I read so many books saying about filtering data on receiving it and escaping it on outputting it so the original form is kept but they only ever give examples like ensuring a field is only an int using functions already built into php etc but i have never found anything in regards ensuring something like a guestbook where you want users to type anything they want but also how you would filter such data apart from mysql_real_escape_string() to ensure it does not break the DB query?
Could someone please finally close this confusion for me and tell me what i should be doing and what is best practice?
Thanks to anyone who can explain.
Cheers!
This is a long question, but I think what you're actually asking boils down to:
"Should I escape HTML before inserting it into my database, or when I go to display it?"
The generally accepted answer to this question is that you should escape the HTML (via htmlspecialchars) when you go to display it to the user, and not before putting it into the database.
The reason is this: a database stores data. What you are putting into it is what the user typed. When you call mysql_real_escape_string, it does not alter what is inserted into the database; it merely avoids interpreting the user's input as SQL statements. htmlspecialchars does the same thing for HTML; when you print the user's input, it will avoid having it interpreted as HTML. If you were to call htmlspecialchars before the insert, you are no longer being faithful.
You should always strive to have the maximum-fidelity representation you can get. Since storing the "malicious" code in your database does no harm (in fact, it saves you some space, since escaped HTML is longer than unescaped!), and you might in the future want that HTML (what if you use an XML parser on user comments, or some day let trusted users have a subset of HTML in their comments, or some such?), why not let it be?

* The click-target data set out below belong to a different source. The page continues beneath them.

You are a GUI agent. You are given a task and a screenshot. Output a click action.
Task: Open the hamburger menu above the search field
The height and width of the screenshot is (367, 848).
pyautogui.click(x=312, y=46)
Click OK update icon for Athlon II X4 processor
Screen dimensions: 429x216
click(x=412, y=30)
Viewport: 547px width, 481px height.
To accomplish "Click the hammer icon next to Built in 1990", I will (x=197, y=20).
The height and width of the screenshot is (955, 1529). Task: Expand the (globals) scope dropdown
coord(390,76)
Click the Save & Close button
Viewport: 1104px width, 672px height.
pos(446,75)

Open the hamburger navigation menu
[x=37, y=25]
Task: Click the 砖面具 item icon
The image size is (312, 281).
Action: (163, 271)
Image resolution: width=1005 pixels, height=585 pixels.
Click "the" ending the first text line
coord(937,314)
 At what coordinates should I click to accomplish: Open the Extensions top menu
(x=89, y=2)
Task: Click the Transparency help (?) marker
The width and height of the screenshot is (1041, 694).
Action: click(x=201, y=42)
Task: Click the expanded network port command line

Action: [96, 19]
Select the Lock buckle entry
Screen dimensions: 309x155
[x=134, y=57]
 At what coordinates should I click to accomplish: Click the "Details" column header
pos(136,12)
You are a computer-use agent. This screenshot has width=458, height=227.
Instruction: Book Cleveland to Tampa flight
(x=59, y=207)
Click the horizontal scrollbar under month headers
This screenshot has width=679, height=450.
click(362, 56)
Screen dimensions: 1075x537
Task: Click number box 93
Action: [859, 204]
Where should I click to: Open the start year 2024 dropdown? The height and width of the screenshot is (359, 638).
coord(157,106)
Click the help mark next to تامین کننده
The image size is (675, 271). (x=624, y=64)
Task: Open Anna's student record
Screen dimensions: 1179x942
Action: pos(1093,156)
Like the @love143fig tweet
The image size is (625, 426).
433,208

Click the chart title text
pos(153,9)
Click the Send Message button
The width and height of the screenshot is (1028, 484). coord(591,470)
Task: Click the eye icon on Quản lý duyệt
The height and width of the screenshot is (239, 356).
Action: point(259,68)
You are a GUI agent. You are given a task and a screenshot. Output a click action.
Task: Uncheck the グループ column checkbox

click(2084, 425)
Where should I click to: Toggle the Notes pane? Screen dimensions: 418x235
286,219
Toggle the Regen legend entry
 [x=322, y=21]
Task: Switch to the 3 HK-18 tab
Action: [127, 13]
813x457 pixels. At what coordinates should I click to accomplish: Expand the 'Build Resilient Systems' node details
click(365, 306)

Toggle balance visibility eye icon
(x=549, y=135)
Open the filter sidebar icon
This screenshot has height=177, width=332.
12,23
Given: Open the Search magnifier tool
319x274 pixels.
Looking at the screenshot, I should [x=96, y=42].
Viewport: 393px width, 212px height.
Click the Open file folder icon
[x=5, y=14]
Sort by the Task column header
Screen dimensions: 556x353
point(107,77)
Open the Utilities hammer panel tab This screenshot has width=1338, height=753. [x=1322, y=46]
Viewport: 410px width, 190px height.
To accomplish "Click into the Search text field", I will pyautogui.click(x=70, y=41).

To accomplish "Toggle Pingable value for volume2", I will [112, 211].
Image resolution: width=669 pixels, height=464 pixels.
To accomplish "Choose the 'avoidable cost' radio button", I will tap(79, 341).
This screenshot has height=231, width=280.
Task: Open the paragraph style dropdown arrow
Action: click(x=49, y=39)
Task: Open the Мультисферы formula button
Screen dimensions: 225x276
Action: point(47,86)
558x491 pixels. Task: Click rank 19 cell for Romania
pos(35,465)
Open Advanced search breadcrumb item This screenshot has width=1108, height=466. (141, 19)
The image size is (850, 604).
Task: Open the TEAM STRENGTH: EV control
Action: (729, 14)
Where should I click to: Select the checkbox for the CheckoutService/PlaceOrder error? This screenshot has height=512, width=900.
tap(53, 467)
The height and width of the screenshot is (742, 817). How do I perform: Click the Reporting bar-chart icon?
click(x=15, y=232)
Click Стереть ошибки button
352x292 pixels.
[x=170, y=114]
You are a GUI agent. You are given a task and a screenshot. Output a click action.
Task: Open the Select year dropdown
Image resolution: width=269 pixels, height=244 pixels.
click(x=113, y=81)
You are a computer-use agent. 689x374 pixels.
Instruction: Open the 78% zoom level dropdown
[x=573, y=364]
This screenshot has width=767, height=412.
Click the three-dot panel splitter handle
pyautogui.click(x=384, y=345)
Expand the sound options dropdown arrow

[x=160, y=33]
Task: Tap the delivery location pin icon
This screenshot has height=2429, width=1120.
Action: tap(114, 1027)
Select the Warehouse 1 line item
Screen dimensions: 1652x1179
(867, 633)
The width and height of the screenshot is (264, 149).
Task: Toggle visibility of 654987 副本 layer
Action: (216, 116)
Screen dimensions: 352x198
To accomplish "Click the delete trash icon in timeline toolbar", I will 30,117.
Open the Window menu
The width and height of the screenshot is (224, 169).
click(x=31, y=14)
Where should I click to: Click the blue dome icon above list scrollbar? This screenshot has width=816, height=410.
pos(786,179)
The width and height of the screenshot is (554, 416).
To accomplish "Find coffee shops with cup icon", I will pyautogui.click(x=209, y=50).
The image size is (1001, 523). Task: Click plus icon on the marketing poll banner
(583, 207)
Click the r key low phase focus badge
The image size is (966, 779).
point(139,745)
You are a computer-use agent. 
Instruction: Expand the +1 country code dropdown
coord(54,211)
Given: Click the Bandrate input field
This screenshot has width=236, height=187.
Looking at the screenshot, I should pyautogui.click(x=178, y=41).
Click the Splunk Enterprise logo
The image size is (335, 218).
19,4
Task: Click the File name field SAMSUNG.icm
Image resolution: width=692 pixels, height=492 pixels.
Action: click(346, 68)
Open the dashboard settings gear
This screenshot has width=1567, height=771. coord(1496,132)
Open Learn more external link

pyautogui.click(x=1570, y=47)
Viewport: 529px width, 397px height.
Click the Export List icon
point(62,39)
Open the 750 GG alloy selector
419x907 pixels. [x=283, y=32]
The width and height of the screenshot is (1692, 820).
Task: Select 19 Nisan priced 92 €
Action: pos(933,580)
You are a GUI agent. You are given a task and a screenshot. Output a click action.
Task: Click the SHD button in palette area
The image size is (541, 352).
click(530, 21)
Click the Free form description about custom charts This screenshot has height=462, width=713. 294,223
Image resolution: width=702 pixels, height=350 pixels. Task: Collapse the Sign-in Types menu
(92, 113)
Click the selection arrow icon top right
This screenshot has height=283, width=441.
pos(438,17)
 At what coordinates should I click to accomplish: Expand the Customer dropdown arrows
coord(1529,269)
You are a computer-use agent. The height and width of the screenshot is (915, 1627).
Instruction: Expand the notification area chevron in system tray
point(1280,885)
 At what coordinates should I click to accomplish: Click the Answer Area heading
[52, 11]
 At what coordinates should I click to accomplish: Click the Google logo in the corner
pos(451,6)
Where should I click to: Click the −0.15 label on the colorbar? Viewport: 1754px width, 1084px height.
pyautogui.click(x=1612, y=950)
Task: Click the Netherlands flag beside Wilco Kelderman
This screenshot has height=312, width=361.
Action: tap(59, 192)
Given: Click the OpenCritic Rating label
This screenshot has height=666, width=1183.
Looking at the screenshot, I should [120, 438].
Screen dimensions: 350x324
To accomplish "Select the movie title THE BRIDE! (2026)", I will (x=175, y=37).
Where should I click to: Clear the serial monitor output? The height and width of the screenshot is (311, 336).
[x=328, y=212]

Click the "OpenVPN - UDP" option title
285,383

You also ask a bit about other types of input validation (integer constraints, etc). Your database schema should enforce these, and they can also be checked at the application layer (preferably on input via JS and then again server side).
On another note, the best way to do database escaping with PHP is probably to use PDO, rather than calling mysql_real_escape_string directly. PDO has more advanced functionality, including type checking.
mysql_real_escape_string() is all you need for the database operations. It'll ensure that a malicious user can't embed something into data that'll "break" your queries.
htmlentities() and htmlspecialchars() come into play when you're working with sending stuff to the client/browser. If you want to clean up potentially hostile HTML, you'd be better off using HTMLPurifier, which will strip the data to the bedrock and hose it down with bleach and rebuild it properly.
There's no reason to worry about having malicious JavaScript code in the database if you're escaping the HTML when it comes out. Just make sure you always do escape anything that comes out of the DB.